Python modules contain code that may be reused in multiple scripts or notebooks. Modules go in the src/myproject directory. This can be split up into multiple modules. For example, you might have a raw.py module that contains functions to help with reading raw data and converting it to BIDS format, and a task.py module with functions to load and analyze behavioral data.

Python scripts can be placed in any of these modules. The click package is really useful for setting up Python command line scripts. Take this script from the Sardonyx project for example:

# sardonyx/src/sardonyx/raw.py
from pathlib import Path
import click

@click.command()
@click.argument("raw_dir", type=click.Path())
def garnet_rename_subjects(raw_dir):
    """Rename garnet participants."""
    raw_dir = Path(raw_dir)
    for old_path in raw_dir.iterdir():
        old_name = str(old_path.name)
        new_name = "_".join(old_name.split("_")[:2])
        new_path = old_path.parent / new_name
        old_path.rename(new_path)

This simple function takes in a directory and renames the subdirectories to remove subject initials. The @click statements at the top indicate that this function should also be callable as a command line script, and specify what arguments the user needs to specify.

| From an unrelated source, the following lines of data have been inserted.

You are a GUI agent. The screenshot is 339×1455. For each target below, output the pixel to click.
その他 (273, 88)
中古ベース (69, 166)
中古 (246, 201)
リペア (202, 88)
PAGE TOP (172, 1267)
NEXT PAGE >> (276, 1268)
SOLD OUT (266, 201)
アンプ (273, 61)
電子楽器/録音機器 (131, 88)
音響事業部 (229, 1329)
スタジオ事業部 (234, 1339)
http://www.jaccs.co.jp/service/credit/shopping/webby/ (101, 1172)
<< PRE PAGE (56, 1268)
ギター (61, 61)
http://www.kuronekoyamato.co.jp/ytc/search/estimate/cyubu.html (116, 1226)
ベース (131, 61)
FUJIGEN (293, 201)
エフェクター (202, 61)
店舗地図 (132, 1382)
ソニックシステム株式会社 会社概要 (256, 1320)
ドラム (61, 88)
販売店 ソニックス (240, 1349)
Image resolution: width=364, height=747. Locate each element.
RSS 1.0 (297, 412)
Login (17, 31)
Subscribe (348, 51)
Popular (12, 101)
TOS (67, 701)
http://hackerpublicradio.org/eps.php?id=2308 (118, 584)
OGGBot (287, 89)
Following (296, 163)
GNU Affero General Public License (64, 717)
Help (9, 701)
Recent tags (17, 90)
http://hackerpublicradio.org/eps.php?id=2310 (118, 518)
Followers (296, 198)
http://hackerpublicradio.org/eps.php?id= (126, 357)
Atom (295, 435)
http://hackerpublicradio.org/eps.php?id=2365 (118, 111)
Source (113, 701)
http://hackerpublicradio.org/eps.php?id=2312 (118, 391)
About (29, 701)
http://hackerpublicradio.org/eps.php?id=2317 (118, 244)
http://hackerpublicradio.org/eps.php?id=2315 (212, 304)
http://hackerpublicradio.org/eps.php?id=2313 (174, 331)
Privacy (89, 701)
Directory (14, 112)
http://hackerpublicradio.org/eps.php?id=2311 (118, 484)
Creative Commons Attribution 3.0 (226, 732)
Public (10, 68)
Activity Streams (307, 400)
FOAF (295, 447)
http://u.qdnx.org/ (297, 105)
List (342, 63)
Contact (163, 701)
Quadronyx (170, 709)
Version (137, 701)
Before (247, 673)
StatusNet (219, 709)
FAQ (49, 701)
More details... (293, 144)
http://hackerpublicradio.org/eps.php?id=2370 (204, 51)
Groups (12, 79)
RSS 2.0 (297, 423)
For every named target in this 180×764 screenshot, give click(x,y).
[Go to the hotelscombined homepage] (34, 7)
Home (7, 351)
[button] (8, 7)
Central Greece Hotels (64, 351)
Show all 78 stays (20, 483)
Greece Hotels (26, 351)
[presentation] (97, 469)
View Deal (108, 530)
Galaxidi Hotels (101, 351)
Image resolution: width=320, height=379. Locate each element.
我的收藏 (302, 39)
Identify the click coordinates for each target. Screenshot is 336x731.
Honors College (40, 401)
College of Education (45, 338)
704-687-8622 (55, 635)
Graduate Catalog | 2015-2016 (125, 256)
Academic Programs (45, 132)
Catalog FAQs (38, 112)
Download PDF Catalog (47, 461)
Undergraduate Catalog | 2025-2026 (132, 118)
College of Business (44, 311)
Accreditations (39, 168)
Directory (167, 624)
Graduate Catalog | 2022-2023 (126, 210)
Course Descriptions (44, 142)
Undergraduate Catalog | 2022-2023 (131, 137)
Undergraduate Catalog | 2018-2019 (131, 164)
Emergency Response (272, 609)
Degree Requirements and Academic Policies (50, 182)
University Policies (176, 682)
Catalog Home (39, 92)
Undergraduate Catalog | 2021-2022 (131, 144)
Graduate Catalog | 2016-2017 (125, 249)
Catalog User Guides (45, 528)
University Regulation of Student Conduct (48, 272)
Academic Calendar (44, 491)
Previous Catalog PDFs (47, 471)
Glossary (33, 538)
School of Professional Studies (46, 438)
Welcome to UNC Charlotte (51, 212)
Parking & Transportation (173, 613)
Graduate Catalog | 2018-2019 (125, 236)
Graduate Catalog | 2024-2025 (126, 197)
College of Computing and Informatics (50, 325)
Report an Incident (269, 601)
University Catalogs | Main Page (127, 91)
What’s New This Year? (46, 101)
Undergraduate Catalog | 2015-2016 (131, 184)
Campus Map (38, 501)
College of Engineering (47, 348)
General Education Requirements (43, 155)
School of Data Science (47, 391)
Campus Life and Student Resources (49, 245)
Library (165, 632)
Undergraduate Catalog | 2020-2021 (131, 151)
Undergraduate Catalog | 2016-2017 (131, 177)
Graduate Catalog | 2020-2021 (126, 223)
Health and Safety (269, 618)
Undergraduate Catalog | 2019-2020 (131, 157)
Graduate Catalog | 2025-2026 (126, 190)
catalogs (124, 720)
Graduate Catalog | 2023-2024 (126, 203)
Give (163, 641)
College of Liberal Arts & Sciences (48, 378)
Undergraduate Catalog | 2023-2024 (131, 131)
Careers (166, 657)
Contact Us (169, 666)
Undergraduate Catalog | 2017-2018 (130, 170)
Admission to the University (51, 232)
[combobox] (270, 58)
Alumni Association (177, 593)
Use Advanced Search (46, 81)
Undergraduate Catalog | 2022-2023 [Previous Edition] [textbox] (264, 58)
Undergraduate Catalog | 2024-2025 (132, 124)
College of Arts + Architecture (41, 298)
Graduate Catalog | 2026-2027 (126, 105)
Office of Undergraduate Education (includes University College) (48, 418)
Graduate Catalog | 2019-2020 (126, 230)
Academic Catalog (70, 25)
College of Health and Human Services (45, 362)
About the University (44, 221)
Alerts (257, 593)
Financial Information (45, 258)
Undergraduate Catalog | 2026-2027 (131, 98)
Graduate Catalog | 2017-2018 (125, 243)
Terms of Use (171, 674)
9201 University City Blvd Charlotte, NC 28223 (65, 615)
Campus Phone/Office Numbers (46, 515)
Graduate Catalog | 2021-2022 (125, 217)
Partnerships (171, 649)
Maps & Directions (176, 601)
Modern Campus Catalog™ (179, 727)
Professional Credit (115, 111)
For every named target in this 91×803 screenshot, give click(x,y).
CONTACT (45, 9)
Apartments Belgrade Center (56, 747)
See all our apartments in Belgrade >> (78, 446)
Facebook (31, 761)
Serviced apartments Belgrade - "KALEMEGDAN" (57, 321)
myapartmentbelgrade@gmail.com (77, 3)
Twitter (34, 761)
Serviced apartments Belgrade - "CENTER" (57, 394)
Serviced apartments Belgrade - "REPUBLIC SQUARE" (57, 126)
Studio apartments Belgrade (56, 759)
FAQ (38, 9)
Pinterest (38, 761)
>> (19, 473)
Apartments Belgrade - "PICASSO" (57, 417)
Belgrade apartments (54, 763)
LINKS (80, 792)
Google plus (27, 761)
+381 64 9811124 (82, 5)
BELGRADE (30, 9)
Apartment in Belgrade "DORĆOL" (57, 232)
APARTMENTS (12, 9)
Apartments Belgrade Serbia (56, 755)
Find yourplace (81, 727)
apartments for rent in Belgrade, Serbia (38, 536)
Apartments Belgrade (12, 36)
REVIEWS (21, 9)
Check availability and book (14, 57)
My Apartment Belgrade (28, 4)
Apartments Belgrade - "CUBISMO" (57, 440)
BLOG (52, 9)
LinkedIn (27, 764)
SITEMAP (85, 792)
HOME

To make this script work, we need to also specify in the pyproject.toml file that it should be installed as a script, by adding/editing a section called [project.scripts]:

[project.scripts]
garnet-rename-subjects = "sardonyx.raw:garnet_rename_subjects"

As shown in this example, the location of the function to use is given through package.module:function syntax. On the left side is the name that we want the installed script to have. Now, we need to reinstall the package by running:

pip install -e .

After installation, you should be able to run the script:

garnet-rename-subjects --help

All scripts set up using click support the --help option. That should print out information about how to call the script.

Once you've installed your package, scripts and notebooks can call functions defined in your modules, using the same syntax as for third-party packages. For example, the Sardonyx function get_subjects can be called by installing Sardonyx using pip, importing the module (e.g., from sardonyx import task), and then calling the function (e.g., subjects = task.get_subjects("garnet")). It's generally best to place function definitions in a module, rather than in a notebook or a standalone script, so that you can easily call the functions from anywhere by importing your module.

Running code on TACC (or anywhere)

First, get a clone of your project on Lonestar or whichever cluster you're using. You can place the project anywhere, but we have had some problems with running git on the WORK filesystem. It's a specialized distributed filesystem designed to work well on a cluster, and it hasn't always played well with git. Cloning to your home directory should work well, and Corral will probably also work without issues.

For example:

mkdir -p ~/analysis
cd ~/analysis
git clone git@github.com:prestonlab/sardonyx.git

There are multiple ways to clone projects, depending on what your authentication settings are on GitHub. One nice option is to set up passwordless authentication using ssh keys. First, get your key on the computer/cluster you want to clone to using cat ~/.ssh/id_rsa.pub. Then go to your account settings on GitHub and add that key in the "SSH and GPG Keys" section. After it's been added, you should be able to clone a project using the SSH method (e.g., git clone git@github.com:prestonlab/sardonyx.git) without signing in.

Next, activate the version of Python you want to use. If possible, make this close to the local development environment that you set up previously. For example, run module load python3/3.9.7 on Lonestar6 to load version 3.9.7. Use this version of Python to set up a virtual environment, this time on the cluster, for example python -m venv venv. The virtual environment is just a directory, which can be placed anywhere and moved around. Place it wherever is convenient for your project. If you're collaborating on a project, one option is to place it on work so that your collaborators can also activate it and you can use the same Python setup. As with your local virtual environment, activate the environment using . venv/bin/activate and deactivate using deactivate.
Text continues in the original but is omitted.